The settlement, which also include the California Air Resources Board, was announced by EPA Administrator Gina McCarthy and Attorney General Eric Holder Monday morning. It is the largest of its kind.
The settlement includes a $100 million civil penalty, forfeiting $210 million in greenhouse gas emission credits and spending $50 million to ensure independent auditing of its current and future vehicles and "measures to prevent any future violations," EPA said, according to The Detroit News.
"This unprecedented resolution with Hyundai and Kia underscores the Justice Department's firm commitment to safeguarding American consumers, ensuring fairness in every marketplace, protecting the environment, and relentlessly pursuing companies that make misrepresentations and violate the law," Holder said in a statement, according to the publication. "This type of conduct quite simply will not be tolerated. And the Justice Department will never rest or waver in our determination to take action against any company that engages in such activities - whenever and wherever they are uncovered."
Back in Novemeber 2012, Hyundai admitted after an audit of its mileage claims by the EPA that it had overstated the fuel efficiency for approximately 1.2 million vehicles, or a quarter of its 2011-2013 model vehicles sold in the U.S.
The vehicles involved included models like the Elantra and Accent compact cars, the Santa Fe sport utility vehicle and Veloster coupe.
Kia admitted to overstating mileage claims for its Soul and Rio vehicles. About 600,000 of Hyundai's 2011-13 models and about 300,000 of Kia's 2011-13 models are affected by the settlement in the U.S.
The EPA was able to prove that the overstatements ranged from between 1 and 6 mpg, according to The Wall-Street Journal.
Ford Motor Co. is among other automakers facing possible fines for similar practices.
Hyundai and Kia have both agreed to reorganize their emissions certification group, revise test protocols and improve management of test data before they conduct emissions testing to certify their 2017 vehicles, the EPA said to The Detroit News.
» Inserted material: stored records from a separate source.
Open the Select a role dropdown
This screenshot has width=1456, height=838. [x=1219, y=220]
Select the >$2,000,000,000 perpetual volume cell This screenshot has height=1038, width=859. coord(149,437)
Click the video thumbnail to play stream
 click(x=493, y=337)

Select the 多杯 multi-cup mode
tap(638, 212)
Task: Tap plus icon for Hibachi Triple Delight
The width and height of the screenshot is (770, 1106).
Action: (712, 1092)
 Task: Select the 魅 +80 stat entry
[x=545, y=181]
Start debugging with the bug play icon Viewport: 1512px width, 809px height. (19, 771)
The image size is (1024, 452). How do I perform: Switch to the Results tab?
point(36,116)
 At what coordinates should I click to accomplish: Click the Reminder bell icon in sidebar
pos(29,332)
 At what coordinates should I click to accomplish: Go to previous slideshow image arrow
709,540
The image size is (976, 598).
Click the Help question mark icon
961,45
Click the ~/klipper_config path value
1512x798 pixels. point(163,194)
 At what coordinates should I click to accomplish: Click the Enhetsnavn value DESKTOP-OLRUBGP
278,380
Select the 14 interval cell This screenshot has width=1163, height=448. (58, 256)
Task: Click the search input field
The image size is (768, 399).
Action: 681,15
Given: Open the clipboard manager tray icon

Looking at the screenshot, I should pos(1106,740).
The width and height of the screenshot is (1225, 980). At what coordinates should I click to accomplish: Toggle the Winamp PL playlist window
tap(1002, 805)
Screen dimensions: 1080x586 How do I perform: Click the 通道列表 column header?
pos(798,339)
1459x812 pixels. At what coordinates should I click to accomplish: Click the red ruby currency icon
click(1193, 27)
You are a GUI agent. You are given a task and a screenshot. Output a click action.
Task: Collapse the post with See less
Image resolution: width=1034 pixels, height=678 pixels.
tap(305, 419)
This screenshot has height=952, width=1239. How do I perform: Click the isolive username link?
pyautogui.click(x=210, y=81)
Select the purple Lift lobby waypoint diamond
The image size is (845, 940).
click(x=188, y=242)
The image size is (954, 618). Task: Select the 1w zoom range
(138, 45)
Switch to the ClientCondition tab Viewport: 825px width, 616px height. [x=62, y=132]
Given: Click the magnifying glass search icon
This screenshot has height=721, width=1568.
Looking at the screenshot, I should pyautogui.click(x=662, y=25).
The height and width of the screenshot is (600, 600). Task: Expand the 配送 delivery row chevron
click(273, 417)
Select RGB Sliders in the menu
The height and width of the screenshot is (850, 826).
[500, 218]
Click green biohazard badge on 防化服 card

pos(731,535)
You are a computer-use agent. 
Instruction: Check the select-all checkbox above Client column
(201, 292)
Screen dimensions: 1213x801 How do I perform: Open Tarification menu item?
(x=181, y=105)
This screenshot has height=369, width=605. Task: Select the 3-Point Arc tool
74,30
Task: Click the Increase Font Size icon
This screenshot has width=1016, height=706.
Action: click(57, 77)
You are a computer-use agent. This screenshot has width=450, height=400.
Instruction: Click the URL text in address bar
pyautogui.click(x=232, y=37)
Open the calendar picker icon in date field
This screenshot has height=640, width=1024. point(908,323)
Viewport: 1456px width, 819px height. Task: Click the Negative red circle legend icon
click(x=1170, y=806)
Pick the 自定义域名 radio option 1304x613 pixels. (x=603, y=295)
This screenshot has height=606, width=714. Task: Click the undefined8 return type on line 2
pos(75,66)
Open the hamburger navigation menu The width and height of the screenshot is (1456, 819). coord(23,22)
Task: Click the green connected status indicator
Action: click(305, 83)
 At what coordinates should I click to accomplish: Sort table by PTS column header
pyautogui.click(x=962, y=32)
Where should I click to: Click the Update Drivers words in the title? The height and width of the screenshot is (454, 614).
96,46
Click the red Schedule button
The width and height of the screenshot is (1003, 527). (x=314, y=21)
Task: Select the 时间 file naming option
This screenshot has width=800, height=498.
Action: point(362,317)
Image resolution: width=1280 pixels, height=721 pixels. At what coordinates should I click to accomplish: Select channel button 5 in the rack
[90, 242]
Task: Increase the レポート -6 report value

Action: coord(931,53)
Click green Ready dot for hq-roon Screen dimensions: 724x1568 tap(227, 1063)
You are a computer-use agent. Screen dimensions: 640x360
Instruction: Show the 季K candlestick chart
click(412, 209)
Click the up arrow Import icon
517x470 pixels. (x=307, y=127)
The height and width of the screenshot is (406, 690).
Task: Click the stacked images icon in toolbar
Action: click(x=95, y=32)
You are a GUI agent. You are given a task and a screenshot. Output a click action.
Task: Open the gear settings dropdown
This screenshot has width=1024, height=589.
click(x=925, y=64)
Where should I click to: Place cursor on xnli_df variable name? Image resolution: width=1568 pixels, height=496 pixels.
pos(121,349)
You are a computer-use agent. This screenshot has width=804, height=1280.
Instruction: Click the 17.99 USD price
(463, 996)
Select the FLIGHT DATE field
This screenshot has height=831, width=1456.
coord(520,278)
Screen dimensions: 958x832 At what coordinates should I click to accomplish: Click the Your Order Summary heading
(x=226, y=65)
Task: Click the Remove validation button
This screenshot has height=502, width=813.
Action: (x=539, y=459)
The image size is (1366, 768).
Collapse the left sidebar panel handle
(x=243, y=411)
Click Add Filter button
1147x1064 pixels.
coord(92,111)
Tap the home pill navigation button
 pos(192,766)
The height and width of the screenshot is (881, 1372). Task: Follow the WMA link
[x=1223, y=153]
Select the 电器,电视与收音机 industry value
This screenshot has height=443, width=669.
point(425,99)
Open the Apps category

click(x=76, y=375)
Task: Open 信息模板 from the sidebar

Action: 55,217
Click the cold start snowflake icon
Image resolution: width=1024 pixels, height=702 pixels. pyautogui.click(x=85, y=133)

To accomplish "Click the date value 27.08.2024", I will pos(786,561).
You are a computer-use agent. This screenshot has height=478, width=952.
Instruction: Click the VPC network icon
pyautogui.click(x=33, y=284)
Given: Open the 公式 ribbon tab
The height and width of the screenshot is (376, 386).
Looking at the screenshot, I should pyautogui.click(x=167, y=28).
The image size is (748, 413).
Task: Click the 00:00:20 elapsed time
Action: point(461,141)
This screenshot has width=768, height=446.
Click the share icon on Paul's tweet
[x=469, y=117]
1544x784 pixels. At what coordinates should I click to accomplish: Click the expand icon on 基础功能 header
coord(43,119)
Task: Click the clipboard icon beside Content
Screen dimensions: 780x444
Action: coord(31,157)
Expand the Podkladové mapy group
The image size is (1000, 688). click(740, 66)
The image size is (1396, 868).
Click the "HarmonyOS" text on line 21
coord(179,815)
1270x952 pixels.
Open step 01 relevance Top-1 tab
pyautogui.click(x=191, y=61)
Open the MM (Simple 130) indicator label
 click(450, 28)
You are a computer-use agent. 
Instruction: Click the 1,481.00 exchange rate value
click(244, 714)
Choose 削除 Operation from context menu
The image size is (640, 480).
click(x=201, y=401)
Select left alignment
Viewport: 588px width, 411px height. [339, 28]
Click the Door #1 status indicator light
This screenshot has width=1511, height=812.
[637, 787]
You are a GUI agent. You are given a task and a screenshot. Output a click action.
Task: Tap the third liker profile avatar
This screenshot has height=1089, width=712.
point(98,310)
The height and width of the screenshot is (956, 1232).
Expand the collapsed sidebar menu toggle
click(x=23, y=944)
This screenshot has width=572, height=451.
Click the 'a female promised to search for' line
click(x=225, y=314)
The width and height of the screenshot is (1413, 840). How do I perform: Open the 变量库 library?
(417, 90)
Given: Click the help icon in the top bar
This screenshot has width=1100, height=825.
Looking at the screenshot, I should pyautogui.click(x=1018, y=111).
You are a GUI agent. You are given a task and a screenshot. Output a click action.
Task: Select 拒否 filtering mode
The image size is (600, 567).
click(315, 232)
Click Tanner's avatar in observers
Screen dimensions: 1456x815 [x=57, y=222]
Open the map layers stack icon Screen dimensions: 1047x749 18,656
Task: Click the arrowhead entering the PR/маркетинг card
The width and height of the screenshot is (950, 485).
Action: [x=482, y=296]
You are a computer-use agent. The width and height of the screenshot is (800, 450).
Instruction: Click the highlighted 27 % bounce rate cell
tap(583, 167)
The automakers will also enhance employee training.
Both companies must audit their fleets for model years 2015 and 2016 before worrying about 2017 vehicles in order to ensure that vehicles sold to the public conform to the data provided to EPA.
"Hyundai has acted transparently, reimbursed affected customers and fully cooperated with the EPA throughout the course of its investigation," said David Zuchowski, president and CEO of Hyundai Motor America, in a statement. "We are pleased to put this behind us, and gratified that even with our adjusted fuel economy ratings, Hyundai continues to lead the automotive industry in fuel efficiency and environmental performance."
At the time, both automakers said the overstatements were the result of mistakes made by engineers running the mileage tests. The company then lowered its mileage claims and offered compensation to owners of affected vehicles.
The settlement is subject to a court review.